Uncertainty and Suspect Season 3: Five Shots in the Dark
When the final beats remain a mystery even as reporting gets underway
This is part of Inside the Tent, a series going behind the scenes of Campside’s award winning podcasts.
All episodes are available on Apple Podcasts and ad-free for Wondery+ subscribers.
After twenty-odd years as a journalist, I have come to believe that there are really only two types of stories (with the caveat that there are a billion sub-variations on each). The first is one in which the ending is already known, if not written: A hurricane strikes a small town. A thief is caught. A trip is recounted.
The second is one in which the final beats remain a mystery even as reporting gets underway. I (Matt Shaer, Suspect Season 3 co-host and Campside Media Co-founder) tend to prefer this variety of article, largely because it is more exciting — you feel your way through each new turn, arriving at the end with the same sense of surprise you hope to evoke from your reader or listener.
A good example: The third season of the Campside and Wondery podcast Suspect, which was released last year under the subtitle “Five Shots in the Dark.” The origin of the show, as Eric Benson and I recount in the first episode, was a conversation with Lara Bazelon, the writer, defense attorney and wrongful conviction specialist. A year and a half ago, Lara and I began discussing a new case of hers, involving a man named Leon Benson, who had been incarcerated for decades for allegedly killing Kasey Schoen. Lara was convinced Leon was innocent; the state was convinced they had the right man.

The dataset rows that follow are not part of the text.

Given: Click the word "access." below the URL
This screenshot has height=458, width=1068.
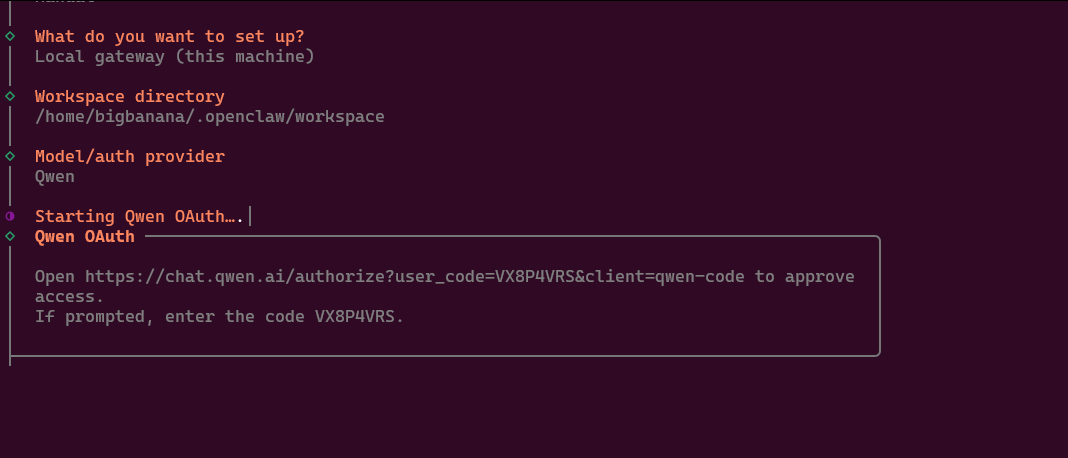Looking at the screenshot, I should pyautogui.click(x=69, y=297).
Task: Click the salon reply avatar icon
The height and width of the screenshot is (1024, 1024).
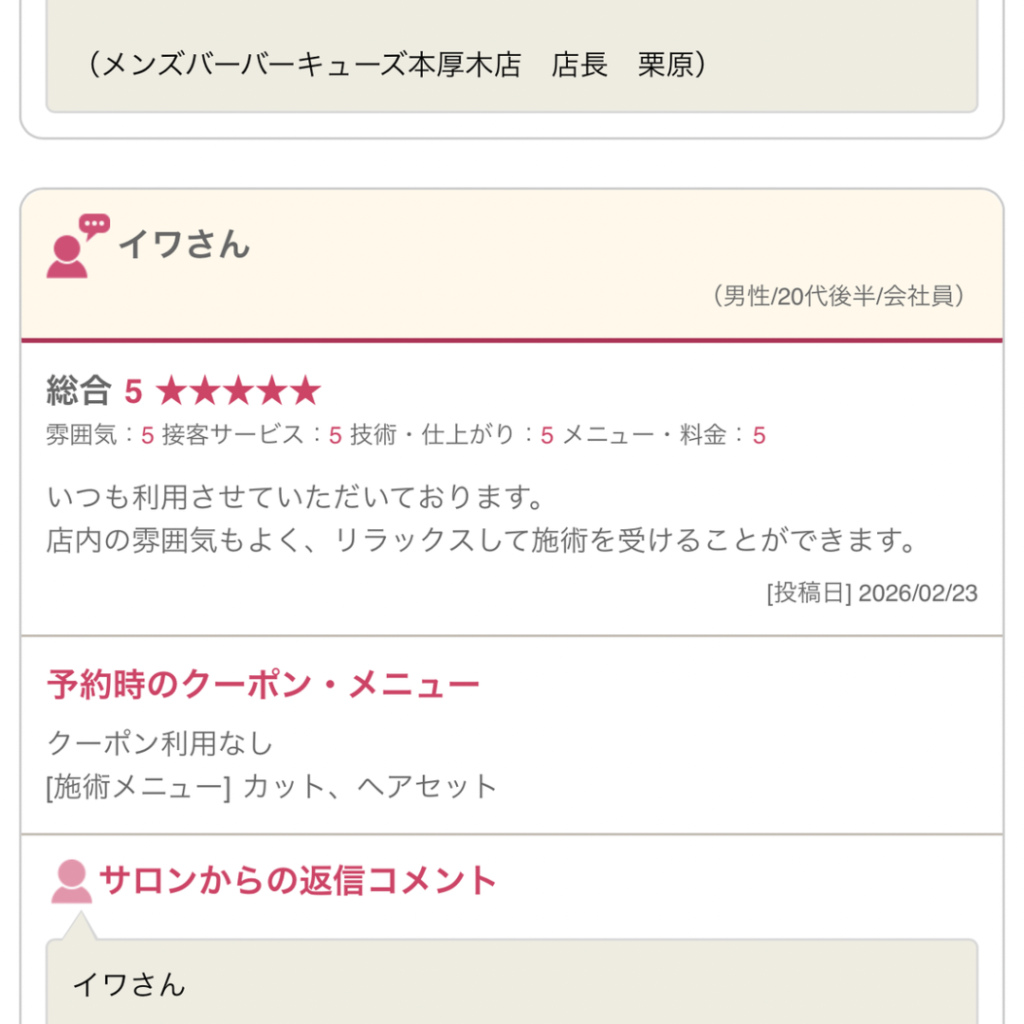Action: pos(71,882)
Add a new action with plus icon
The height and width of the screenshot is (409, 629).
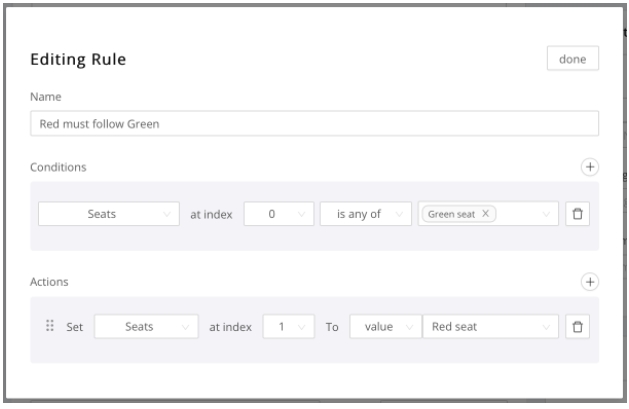tap(589, 282)
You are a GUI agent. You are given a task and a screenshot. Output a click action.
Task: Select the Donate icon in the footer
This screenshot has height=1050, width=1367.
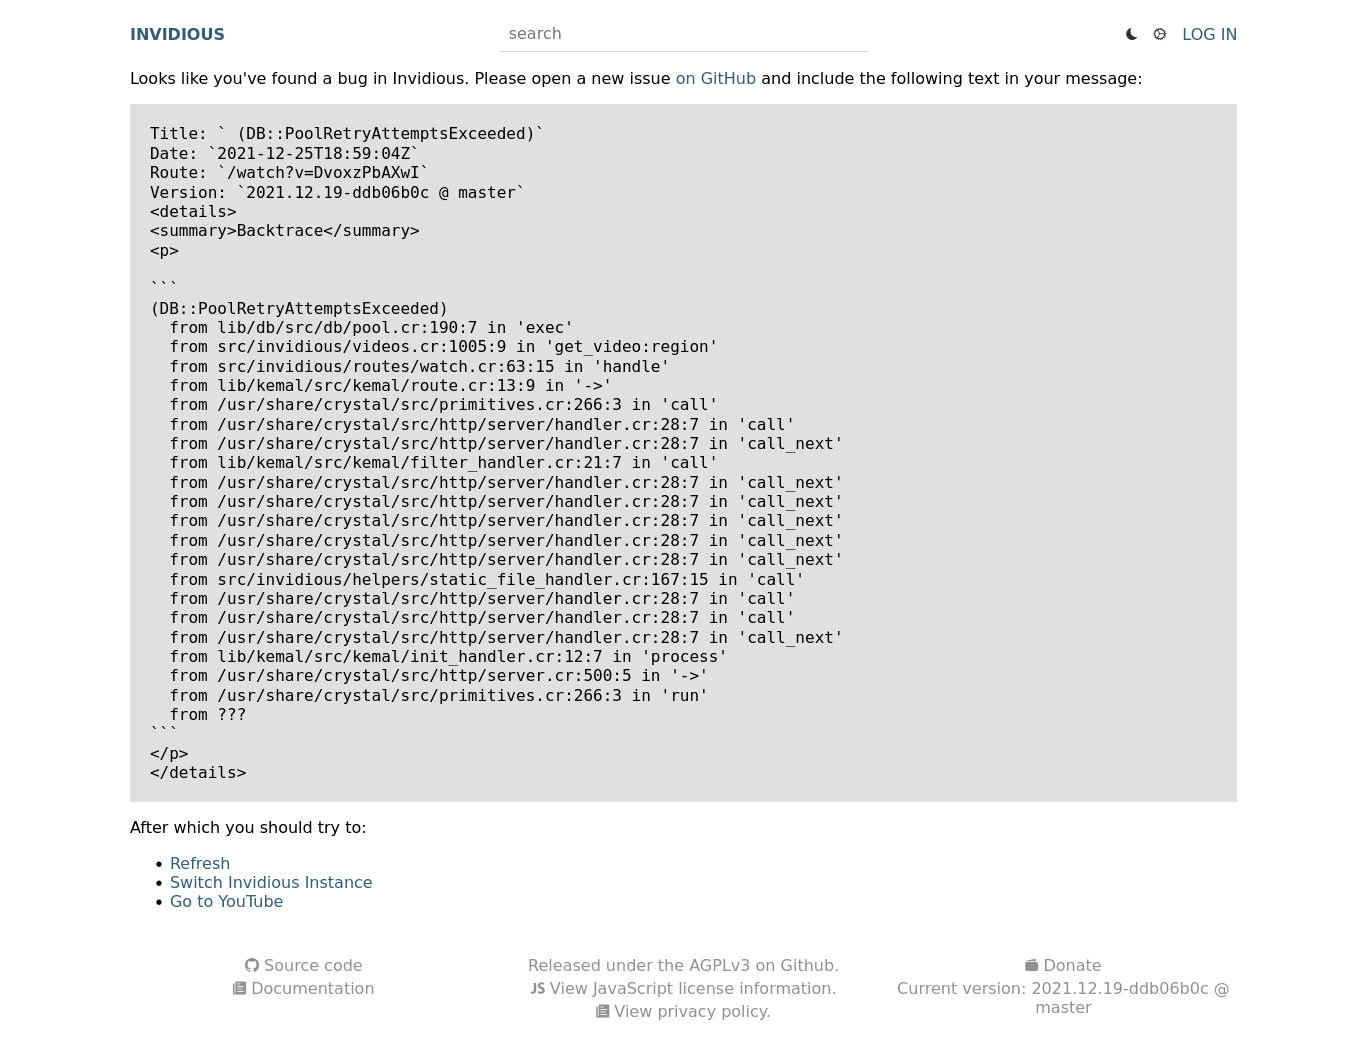(x=1032, y=965)
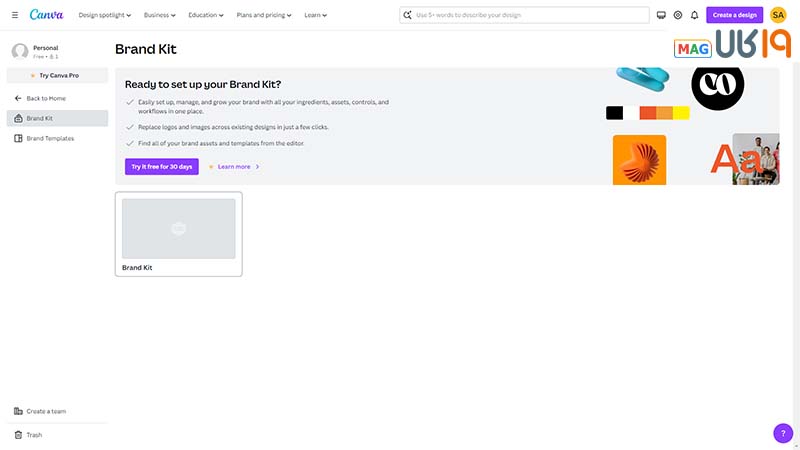Image resolution: width=800 pixels, height=450 pixels.
Task: Expand the Education menu dropdown
Action: click(207, 15)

What if, we thought, we were to make a podcast that would follow Lara’s efforts to have Leon exonerated — with the understanding that these things move very slowly, and that no outcome is guaranteed?
We’d be making a show from inside an attempt to right a legal wrong, as opposed to telling the whole thing in retrospect, as journalism on the topic is often done. Luckily, my colleagues at Campside felt as strongly about the idea as Eric and I did; ditto our friends at Wondery.
It only took a few passes through the legal documents assembled by Lara and her team to know that Leon was definitely innocent — I’ve written about potential wrongful conviction cases that are murky and uncertain, and this was not one of them.
Over the ensuing months, Lara and Eric and I (and Charlie Nelson Keever, an attorney at Lara’s law clinic, in San Francisco) compiled scores of interviews with the people closest to Leon’s case: Witnesses and private investigators; attorneys and specialists in memory; Leon himself. Later, we spoke to the victim’s family, who had arrived at essentially the same conclusion we had: Leon Benson was in prison for a crime he had most certainly never committed.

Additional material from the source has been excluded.